Make an exact copy of every entry, from the first line to the last.

- **Exercise inputs**:
········
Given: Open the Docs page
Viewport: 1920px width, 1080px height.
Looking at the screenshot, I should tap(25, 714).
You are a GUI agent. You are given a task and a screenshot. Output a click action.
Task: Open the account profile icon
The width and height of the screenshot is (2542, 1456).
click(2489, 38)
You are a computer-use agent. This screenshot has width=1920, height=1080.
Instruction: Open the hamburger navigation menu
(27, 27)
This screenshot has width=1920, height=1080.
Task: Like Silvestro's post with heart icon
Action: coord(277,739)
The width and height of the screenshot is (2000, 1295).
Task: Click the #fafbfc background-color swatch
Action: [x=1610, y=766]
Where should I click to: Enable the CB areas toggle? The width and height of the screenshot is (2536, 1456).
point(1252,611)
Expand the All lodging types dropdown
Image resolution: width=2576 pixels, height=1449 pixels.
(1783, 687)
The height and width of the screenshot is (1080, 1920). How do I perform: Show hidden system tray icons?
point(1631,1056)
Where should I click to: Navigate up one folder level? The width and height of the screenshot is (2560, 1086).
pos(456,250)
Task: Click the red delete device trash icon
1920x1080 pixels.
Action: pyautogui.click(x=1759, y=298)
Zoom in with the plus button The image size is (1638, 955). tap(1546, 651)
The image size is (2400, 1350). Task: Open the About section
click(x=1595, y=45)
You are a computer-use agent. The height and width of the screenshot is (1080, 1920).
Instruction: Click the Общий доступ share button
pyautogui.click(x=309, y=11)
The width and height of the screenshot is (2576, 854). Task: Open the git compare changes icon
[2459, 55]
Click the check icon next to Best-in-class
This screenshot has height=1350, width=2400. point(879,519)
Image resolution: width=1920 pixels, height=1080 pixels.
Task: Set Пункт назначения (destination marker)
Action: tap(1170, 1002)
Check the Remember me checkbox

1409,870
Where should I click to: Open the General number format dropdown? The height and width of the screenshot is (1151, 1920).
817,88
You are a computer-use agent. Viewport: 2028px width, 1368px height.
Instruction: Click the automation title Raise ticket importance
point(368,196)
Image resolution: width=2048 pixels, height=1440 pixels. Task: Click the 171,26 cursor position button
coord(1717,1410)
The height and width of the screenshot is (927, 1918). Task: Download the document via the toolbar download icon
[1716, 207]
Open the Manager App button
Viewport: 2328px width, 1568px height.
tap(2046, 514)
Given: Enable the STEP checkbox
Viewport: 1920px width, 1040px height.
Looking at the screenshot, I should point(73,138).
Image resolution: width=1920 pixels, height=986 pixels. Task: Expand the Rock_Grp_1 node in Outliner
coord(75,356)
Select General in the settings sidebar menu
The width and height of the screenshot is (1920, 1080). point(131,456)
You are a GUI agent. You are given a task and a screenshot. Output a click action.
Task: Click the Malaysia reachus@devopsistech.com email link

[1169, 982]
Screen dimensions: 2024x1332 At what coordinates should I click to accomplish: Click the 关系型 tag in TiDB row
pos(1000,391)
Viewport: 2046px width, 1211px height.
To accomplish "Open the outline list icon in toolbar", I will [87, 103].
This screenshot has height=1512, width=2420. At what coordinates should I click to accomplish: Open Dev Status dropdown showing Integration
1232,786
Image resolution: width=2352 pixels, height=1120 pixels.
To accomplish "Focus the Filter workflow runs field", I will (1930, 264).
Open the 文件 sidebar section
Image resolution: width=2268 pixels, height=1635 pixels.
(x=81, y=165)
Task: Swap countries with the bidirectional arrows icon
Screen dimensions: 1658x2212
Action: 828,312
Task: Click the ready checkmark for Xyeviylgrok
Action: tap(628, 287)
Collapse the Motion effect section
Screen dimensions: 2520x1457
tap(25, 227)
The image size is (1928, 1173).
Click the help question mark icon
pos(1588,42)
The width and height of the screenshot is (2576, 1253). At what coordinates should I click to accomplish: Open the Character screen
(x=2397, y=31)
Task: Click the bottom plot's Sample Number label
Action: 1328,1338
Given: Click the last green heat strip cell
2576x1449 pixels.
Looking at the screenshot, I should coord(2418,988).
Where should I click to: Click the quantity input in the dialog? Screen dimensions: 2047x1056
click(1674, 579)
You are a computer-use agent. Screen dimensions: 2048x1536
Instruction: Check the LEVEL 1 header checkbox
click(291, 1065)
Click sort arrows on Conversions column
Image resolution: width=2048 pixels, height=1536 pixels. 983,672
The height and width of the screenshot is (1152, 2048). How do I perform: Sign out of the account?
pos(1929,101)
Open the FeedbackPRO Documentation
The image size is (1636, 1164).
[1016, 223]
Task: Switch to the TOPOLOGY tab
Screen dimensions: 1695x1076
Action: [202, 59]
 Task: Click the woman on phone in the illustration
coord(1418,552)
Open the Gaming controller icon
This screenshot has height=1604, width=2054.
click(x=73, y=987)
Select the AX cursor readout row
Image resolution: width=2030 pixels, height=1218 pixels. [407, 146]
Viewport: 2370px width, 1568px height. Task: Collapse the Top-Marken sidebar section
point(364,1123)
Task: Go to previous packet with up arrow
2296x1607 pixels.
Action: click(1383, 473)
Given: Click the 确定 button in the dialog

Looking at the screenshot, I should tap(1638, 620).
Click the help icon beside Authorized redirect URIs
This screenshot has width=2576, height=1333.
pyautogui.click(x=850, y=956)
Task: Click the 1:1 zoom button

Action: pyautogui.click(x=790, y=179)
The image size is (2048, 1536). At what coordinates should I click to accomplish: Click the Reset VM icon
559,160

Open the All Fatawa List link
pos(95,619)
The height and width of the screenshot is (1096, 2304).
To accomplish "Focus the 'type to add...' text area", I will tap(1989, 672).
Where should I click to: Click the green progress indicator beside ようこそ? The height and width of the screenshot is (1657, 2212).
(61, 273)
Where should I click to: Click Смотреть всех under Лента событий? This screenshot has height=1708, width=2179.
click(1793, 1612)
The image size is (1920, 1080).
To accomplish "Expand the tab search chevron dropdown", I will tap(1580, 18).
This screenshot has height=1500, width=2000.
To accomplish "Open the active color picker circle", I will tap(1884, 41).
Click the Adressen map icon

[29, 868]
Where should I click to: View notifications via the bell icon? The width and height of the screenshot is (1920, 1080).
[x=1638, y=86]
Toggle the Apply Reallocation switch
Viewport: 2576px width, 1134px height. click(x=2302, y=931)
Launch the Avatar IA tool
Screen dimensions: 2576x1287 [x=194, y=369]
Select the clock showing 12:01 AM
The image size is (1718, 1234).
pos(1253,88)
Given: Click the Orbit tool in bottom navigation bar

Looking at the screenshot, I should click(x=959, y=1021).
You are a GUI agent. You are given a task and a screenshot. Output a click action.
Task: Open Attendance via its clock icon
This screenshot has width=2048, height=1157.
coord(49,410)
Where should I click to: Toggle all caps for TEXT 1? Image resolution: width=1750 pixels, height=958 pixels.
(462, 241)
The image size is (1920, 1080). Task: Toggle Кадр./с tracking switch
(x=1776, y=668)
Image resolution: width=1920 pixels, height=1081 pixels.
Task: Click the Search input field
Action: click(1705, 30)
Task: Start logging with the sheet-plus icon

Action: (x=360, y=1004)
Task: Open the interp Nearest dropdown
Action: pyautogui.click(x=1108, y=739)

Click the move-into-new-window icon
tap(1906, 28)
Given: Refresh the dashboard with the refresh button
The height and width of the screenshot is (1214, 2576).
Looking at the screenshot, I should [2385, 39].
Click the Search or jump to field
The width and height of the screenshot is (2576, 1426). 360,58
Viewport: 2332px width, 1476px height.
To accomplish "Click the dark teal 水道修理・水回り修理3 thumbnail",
········
- **Solution to the problem**:
Given: Open the Docs page
Viewport: 1920px width, 1080px height.
Looking at the screenshot, I should tap(25, 714).
You are a GUI agent. You are given a task and a screenshot. Output a click action.
Task: Open the account profile icon
The width and height of the screenshot is (2542, 1456).
click(2489, 38)
You are a computer-use agent. This screenshot has width=1920, height=1080.
Instruction: Open the hamburger navigation menu
(27, 27)
This screenshot has width=1920, height=1080.
Task: Like Silvestro's post with heart icon
Action: coord(277,739)
The width and height of the screenshot is (2000, 1295).
Task: Click the #fafbfc background-color swatch
Action: [x=1610, y=766]
Where should I click to: Enable the CB areas toggle? The width and height of the screenshot is (2536, 1456).
point(1252,611)
Expand the All lodging types dropdown
Image resolution: width=2576 pixels, height=1449 pixels.
(1783, 687)
The height and width of the screenshot is (1080, 1920). How do I perform: Show hidden system tray icons?
point(1631,1056)
Where should I click to: Navigate up one folder level? The width and height of the screenshot is (2560, 1086).
pos(456,250)
Task: Click the red delete device trash icon
1920x1080 pixels.
Action: pyautogui.click(x=1759, y=298)
Zoom in with the plus button The image size is (1638, 955). tap(1546, 651)
The image size is (2400, 1350). Task: Open the About section
click(x=1595, y=45)
You are a computer-use agent. The height and width of the screenshot is (1080, 1920).
Instruction: Click the Общий доступ share button
pyautogui.click(x=309, y=11)
The width and height of the screenshot is (2576, 854). Task: Open the git compare changes icon
[2459, 55]
Click the check icon next to Best-in-class
This screenshot has height=1350, width=2400. point(879,519)
Image resolution: width=1920 pixels, height=1080 pixels.
Task: Set Пункт назначения (destination marker)
Action: tap(1170, 1002)
Check the Remember me checkbox

1409,870
Where should I click to: Open the General number format dropdown? The height and width of the screenshot is (1151, 1920).
817,88
You are a computer-use agent. Viewport: 2028px width, 1368px height.
Instruction: Click the automation title Raise ticket importance
point(368,196)
Image resolution: width=2048 pixels, height=1440 pixels. Task: Click the 171,26 cursor position button
coord(1717,1410)
The height and width of the screenshot is (927, 1918). Task: Download the document via the toolbar download icon
[1716, 207]
Open the Manager App button
Viewport: 2328px width, 1568px height.
tap(2046, 514)
Given: Enable the STEP checkbox
Viewport: 1920px width, 1040px height.
Looking at the screenshot, I should point(73,138).
Image resolution: width=1920 pixels, height=986 pixels. Task: Expand the Rock_Grp_1 node in Outliner
coord(75,356)
Select General in the settings sidebar menu
The width and height of the screenshot is (1920, 1080). point(131,456)
You are a GUI agent. You are given a task and a screenshot. Output a click action.
Task: Click the Malaysia reachus@devopsistech.com email link

[1169, 982]
Screen dimensions: 2024x1332 At what coordinates should I click to accomplish: Click the 关系型 tag in TiDB row
pos(1000,391)
Viewport: 2046px width, 1211px height.
To accomplish "Open the outline list icon in toolbar", I will [87, 103].
This screenshot has height=1512, width=2420. At what coordinates should I click to accomplish: Open Dev Status dropdown showing Integration
1232,786
Image resolution: width=2352 pixels, height=1120 pixels.
To accomplish "Focus the Filter workflow runs field", I will (1930, 264).
Open the 文件 sidebar section
Image resolution: width=2268 pixels, height=1635 pixels.
(x=81, y=165)
Task: Swap countries with the bidirectional arrows icon
Screen dimensions: 1658x2212
Action: 828,312
Task: Click the ready checkmark for Xyeviylgrok
Action: tap(628, 287)
Collapse the Motion effect section
Screen dimensions: 2520x1457
tap(25, 227)
The image size is (1928, 1173).
Click the help question mark icon
pos(1588,42)
The width and height of the screenshot is (2576, 1253). At what coordinates should I click to accomplish: Open the Character screen
(x=2397, y=31)
Task: Click the bottom plot's Sample Number label
Action: 1328,1338
Given: Click the last green heat strip cell
2576x1449 pixels.
Looking at the screenshot, I should coord(2418,988).
Where should I click to: Click the quantity input in the dialog? Screen dimensions: 2047x1056
click(1674, 579)
You are a computer-use agent. Screen dimensions: 2048x1536
Instruction: Check the LEVEL 1 header checkbox
click(291, 1065)
Click sort arrows on Conversions column
Image resolution: width=2048 pixels, height=1536 pixels. 983,672
The height and width of the screenshot is (1152, 2048). How do I perform: Sign out of the account?
pos(1929,101)
Open the FeedbackPRO Documentation
The image size is (1636, 1164).
[1016, 223]
Task: Switch to the TOPOLOGY tab
Screen dimensions: 1695x1076
Action: [202, 59]
 Task: Click the woman on phone in the illustration
coord(1418,552)
Open the Gaming controller icon
This screenshot has height=1604, width=2054.
click(x=73, y=987)
Select the AX cursor readout row
Image resolution: width=2030 pixels, height=1218 pixels. [407, 146]
Viewport: 2370px width, 1568px height. Task: Collapse the Top-Marken sidebar section
point(364,1123)
Task: Go to previous packet with up arrow
2296x1607 pixels.
Action: click(1383, 473)
Given: Click the 确定 button in the dialog

Looking at the screenshot, I should tap(1638, 620).
Click the help icon beside Authorized redirect URIs
This screenshot has width=2576, height=1333.
pyautogui.click(x=850, y=956)
Task: Click the 1:1 zoom button

Action: pyautogui.click(x=790, y=179)
The image size is (2048, 1536). At what coordinates should I click to accomplish: Click the Reset VM icon
559,160

Open the All Fatawa List link
pos(95,619)
The height and width of the screenshot is (1096, 2304).
To accomplish "Focus the 'type to add...' text area", I will tap(1989, 672).
Where should I click to: Click the green progress indicator beside ようこそ? The height and width of the screenshot is (1657, 2212).
(61, 273)
Where should I click to: Click Смотреть всех under Лента событий? This screenshot has height=1708, width=2179.
click(1793, 1612)
The image size is (1920, 1080).
To accomplish "Expand the tab search chevron dropdown", I will tap(1580, 18).
This screenshot has height=1500, width=2000.
To accomplish "Open the active color picker circle", I will tap(1884, 41).
Click the Adressen map icon

[29, 868]
Where should I click to: View notifications via the bell icon? The width and height of the screenshot is (1920, 1080).
[x=1638, y=86]
Toggle the Apply Reallocation switch
Viewport: 2576px width, 1134px height. click(x=2302, y=931)
Launch the Avatar IA tool
Screen dimensions: 2576x1287 [x=194, y=369]
Select the clock showing 12:01 AM
The image size is (1718, 1234).
pos(1253,88)
Given: Click the Orbit tool in bottom navigation bar

Looking at the screenshot, I should click(x=959, y=1021).
You are a GUI agent. You are given a task and a screenshot. Output a click action.
Task: Open Attendance via its clock icon
This screenshot has width=2048, height=1157.
coord(49,410)
Where should I click to: Toggle all caps for TEXT 1? Image resolution: width=1750 pixels, height=958 pixels.
(462, 241)
The image size is (1920, 1080). Task: Toggle Кадр./с tracking switch
(x=1776, y=668)
Image resolution: width=1920 pixels, height=1081 pixels.
Task: Click the Search input field
Action: click(1705, 30)
Task: Start logging with the sheet-plus icon

Action: (x=360, y=1004)
Task: Open the interp Nearest dropdown
Action: pyautogui.click(x=1108, y=739)

Click the move-into-new-window icon
tap(1906, 28)
Given: Refresh the dashboard with the refresh button
The height and width of the screenshot is (1214, 2576).
Looking at the screenshot, I should [2385, 39].
Click the Search or jump to field
The width and height of the screenshot is (2576, 1426). 360,58
Viewport: 2332px width, 1476px height.
To accomplish "Click the dark teal 水道修理・水回り修理3 thumbnail",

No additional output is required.